*** Begin section ***

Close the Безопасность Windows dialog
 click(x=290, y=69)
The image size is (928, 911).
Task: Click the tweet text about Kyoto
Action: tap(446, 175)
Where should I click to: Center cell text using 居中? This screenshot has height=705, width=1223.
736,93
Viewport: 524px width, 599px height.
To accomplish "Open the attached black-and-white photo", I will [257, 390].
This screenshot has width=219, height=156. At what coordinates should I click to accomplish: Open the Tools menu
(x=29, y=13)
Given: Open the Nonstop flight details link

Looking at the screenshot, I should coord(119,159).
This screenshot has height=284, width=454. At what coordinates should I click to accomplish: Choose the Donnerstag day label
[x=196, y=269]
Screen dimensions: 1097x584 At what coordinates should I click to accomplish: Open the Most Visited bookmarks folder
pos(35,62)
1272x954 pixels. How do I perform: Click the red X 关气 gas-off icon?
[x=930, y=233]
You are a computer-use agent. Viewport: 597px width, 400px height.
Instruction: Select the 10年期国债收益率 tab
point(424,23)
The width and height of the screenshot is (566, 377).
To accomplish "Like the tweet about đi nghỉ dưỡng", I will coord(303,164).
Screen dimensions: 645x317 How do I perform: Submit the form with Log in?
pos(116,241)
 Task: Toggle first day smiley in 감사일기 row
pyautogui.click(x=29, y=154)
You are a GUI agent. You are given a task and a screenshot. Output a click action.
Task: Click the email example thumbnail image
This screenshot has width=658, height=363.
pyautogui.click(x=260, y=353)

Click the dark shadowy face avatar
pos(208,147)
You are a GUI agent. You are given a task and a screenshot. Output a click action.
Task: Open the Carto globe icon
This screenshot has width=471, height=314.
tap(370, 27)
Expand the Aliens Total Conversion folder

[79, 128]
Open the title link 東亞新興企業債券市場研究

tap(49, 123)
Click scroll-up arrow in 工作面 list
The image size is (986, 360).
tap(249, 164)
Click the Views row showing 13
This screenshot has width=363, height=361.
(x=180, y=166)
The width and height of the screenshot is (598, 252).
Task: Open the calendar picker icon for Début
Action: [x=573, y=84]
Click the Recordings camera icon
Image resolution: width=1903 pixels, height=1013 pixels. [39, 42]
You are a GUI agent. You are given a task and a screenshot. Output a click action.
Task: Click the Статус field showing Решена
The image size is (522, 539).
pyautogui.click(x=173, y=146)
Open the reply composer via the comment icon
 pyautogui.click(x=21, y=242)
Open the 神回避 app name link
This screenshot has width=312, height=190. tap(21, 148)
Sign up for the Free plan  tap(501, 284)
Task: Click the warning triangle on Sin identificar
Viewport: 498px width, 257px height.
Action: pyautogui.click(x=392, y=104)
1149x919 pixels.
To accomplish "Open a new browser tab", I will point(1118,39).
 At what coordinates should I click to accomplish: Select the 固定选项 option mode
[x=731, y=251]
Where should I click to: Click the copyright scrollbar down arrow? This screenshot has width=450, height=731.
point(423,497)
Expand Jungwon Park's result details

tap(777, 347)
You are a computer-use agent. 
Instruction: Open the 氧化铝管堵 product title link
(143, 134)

*** End section ***

- _Task instructions_
Every line above that carries the string "computer" should be copied.

- _Answer area_
You are a computer-use agent. Viewport: 597px width, 400px height.
You are a computer-use agent. 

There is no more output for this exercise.